Ich denke, das war jetzt der Zuruf an Herrn Heidan, die Zwischenfrage zu stellen. Bitte, Herr Heidan.
Herr Kollege Brangs, was Sie soeben aufgezählt haben wie Arbeitsverbesserungen, kann man unter der Überschrift als tarifvertragliche Lösungen ansehen. Wäre das nicht Aufgabe der Gewerkschaft, genau das gegenüber den Arbeitgeberverbänden durchzusetzen, und sind Sie meiner Meinung, dass das nicht ins Ladenöffnungsgesetz gehört?

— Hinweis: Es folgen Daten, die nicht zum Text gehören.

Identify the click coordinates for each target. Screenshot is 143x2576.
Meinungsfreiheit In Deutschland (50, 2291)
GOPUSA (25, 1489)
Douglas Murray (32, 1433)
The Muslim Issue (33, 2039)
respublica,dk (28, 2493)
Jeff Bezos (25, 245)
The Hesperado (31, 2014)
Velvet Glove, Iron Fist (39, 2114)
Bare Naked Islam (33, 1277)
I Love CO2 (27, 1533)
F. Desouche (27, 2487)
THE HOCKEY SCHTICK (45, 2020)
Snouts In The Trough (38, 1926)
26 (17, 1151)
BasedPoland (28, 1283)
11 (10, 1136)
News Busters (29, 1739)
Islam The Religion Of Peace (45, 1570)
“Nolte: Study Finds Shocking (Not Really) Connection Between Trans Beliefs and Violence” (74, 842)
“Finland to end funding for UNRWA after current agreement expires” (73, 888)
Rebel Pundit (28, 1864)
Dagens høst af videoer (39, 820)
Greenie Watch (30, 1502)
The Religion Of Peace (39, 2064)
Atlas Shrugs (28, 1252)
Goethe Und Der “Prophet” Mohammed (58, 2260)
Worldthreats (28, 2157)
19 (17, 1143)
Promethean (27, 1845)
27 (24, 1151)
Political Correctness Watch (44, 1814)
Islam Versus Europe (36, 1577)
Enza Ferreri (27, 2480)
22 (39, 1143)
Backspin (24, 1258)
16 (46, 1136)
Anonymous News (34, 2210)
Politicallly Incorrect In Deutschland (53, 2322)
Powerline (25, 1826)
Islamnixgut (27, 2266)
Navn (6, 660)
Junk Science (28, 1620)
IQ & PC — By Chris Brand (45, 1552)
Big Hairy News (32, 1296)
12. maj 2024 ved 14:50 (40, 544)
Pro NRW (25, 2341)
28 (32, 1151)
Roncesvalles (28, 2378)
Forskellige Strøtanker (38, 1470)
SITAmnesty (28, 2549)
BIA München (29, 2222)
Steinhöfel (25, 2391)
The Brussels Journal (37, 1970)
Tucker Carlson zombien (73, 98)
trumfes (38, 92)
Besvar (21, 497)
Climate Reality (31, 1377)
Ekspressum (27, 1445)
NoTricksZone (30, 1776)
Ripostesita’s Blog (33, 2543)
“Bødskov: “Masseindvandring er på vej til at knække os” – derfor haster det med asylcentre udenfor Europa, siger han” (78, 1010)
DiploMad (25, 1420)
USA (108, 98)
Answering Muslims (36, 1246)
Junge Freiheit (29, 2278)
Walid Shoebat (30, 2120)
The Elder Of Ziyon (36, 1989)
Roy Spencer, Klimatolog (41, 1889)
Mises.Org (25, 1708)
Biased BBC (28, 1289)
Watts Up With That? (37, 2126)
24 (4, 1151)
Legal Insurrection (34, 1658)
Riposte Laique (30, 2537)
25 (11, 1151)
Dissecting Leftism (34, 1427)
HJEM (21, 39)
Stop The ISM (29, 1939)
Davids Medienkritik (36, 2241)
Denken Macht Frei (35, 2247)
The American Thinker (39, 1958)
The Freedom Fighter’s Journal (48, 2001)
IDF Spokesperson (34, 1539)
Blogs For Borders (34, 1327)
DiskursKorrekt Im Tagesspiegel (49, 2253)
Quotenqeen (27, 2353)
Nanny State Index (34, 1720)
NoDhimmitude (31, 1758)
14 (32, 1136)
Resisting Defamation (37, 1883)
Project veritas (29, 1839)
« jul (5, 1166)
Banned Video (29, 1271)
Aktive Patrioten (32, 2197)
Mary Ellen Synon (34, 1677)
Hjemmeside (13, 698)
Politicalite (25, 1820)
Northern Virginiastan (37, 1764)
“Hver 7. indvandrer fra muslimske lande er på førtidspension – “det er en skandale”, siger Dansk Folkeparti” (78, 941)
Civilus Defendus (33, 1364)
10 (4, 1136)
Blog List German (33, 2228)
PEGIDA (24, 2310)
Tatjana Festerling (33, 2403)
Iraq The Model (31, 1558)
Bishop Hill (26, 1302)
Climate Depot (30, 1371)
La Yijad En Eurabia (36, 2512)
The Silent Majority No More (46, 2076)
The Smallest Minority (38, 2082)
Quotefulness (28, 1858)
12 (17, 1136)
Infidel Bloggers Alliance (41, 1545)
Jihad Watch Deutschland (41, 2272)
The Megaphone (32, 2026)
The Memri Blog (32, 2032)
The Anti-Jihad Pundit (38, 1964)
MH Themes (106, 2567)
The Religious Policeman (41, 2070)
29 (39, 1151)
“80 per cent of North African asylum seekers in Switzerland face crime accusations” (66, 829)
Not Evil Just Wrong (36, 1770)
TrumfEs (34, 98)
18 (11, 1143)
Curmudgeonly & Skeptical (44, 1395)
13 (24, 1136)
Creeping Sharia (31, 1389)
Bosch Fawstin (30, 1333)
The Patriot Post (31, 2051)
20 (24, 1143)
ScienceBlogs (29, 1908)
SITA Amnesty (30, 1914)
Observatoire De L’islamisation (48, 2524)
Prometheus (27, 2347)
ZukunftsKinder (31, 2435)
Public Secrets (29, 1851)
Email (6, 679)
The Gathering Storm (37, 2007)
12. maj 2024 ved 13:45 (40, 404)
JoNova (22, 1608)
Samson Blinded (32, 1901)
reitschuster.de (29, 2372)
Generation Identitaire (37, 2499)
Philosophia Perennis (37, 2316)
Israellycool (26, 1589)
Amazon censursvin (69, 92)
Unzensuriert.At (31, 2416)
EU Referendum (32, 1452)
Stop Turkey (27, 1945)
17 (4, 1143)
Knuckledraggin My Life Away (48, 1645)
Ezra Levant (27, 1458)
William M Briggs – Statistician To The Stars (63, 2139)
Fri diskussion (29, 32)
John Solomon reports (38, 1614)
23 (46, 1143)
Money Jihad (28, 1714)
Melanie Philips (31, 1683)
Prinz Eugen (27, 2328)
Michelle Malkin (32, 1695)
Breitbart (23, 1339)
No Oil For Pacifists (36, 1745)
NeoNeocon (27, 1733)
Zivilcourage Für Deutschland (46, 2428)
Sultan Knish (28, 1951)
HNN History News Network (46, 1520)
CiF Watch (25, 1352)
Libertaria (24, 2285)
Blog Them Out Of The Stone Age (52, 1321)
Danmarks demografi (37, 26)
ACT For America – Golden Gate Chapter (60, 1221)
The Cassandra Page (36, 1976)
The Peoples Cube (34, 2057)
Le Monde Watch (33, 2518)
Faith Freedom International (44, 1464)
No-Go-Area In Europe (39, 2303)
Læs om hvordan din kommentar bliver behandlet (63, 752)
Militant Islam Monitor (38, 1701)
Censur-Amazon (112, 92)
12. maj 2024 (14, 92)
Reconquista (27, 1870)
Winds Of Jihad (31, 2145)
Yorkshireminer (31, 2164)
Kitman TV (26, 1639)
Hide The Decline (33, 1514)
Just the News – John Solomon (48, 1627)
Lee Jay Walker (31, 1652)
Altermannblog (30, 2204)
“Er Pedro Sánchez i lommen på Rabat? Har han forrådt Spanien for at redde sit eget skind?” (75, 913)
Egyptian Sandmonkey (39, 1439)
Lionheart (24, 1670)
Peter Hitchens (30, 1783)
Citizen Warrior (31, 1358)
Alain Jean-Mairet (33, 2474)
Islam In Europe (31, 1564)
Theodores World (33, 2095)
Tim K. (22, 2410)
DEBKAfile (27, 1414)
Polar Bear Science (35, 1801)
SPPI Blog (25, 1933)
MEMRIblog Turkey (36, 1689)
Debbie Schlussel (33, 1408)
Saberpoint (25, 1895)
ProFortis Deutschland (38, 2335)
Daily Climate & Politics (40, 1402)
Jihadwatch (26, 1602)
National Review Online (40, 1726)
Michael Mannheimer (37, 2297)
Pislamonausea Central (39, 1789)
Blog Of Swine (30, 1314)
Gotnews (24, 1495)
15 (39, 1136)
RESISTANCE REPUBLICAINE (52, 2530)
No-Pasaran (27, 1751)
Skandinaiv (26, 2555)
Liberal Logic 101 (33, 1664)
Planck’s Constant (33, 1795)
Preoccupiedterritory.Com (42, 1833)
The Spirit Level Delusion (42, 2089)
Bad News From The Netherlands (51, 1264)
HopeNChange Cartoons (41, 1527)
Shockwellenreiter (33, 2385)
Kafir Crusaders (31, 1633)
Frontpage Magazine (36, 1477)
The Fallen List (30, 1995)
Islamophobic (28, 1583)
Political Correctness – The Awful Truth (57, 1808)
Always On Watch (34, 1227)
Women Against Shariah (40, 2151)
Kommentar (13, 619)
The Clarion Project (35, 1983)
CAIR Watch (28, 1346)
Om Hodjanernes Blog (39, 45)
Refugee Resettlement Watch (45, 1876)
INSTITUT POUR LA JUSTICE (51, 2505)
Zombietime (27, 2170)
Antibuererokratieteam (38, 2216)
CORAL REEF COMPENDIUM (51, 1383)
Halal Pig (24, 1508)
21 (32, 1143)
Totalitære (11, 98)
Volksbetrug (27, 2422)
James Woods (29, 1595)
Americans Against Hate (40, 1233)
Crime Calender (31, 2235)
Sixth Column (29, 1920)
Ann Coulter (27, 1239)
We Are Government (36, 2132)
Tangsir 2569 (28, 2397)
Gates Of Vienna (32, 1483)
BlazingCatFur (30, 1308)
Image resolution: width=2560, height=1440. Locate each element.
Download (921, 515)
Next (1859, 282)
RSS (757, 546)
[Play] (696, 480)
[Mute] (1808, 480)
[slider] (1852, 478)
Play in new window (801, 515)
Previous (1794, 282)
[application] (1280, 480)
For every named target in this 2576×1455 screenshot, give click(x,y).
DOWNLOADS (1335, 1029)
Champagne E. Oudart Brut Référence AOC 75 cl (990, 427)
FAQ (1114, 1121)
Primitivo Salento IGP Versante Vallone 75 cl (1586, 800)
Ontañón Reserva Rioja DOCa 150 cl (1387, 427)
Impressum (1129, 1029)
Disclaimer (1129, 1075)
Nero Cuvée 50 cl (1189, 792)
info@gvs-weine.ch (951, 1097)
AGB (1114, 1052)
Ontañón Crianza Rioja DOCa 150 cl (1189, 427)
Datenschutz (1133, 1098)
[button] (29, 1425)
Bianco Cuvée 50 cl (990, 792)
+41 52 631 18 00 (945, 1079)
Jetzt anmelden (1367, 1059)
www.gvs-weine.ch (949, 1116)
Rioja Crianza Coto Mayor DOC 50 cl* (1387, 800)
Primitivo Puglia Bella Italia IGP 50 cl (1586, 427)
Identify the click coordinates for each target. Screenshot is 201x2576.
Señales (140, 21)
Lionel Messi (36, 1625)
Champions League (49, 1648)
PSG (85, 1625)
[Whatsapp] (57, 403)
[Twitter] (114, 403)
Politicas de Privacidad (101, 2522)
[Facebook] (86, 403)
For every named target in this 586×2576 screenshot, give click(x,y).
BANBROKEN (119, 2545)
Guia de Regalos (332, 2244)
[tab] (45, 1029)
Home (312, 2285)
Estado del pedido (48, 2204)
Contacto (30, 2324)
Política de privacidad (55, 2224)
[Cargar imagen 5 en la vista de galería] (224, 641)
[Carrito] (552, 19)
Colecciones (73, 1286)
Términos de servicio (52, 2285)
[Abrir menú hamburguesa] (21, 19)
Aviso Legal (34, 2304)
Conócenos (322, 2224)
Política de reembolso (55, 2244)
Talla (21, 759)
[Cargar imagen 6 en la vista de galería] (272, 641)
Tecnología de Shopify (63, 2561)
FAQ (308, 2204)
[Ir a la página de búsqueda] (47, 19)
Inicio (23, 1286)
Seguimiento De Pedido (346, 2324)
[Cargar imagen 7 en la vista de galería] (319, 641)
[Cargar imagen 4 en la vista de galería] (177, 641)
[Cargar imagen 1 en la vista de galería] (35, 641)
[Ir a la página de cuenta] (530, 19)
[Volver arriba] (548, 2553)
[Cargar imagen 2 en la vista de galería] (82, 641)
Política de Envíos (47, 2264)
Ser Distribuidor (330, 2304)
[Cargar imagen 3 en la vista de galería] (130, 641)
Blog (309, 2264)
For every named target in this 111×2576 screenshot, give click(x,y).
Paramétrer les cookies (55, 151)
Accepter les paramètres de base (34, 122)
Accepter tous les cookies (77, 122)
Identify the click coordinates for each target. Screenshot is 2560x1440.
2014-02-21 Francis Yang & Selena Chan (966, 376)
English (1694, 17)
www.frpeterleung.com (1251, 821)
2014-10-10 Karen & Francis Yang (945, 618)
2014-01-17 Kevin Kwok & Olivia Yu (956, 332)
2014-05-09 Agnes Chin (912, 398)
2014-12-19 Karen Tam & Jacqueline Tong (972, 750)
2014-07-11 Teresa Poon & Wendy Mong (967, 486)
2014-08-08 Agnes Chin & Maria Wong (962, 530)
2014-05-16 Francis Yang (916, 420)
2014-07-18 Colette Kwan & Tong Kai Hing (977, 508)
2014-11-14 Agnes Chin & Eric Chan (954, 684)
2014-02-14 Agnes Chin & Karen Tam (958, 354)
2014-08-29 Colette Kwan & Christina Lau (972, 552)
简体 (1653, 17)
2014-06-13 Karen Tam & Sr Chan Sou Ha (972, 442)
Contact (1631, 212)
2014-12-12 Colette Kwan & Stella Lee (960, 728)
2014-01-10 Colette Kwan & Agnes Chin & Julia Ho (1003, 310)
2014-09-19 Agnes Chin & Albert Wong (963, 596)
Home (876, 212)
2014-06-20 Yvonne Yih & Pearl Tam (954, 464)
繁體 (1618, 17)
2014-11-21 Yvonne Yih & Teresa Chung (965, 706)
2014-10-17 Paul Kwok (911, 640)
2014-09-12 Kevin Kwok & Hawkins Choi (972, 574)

Da bin ich nicht mit Ihnen einer Meinung, denn wer die Historie des Ladenschlussgesetzes kennt, weiß, dass es im Wesentlichen ein Arbeitsschutzgesetz war, weil die Bestimmungen in den Läden katastrophal waren und natürlich der Organisationsgrad in den Läden auch teilweise katastrophal war. Man hat im Ursprung das Ladenschlussgesetz deshalb eingeführt, um einen Schutzmechanismus auszuüben. Ich denke, dass
Tarifverträge stark genug sind und wir auch Tarifpartner haben, die das umsetzen können. IKEA ist das beste Beispiel dafür. Diese haben sich lange gewunden. IKEA wollte von Tarifverträgen lange nichts wissen, doch jetzt ist ein Tarifvertrag abgeschlossen worden. Es ist auch gut, dass dem so ist. Aber wir haben eine Menge Unternehmen, bei denen das nicht so ist, und da geht es auch um Arbeitnehmerschutzrechte. Deshalb bin ich der Auffassung, dass wir das im Gesetz brauchen. Ich widerspreche da ausdrücklich Ihrer Auffassung von gestalterischen Gesetzgebungsvorhaben in dem Bereich. Wir brauchen das.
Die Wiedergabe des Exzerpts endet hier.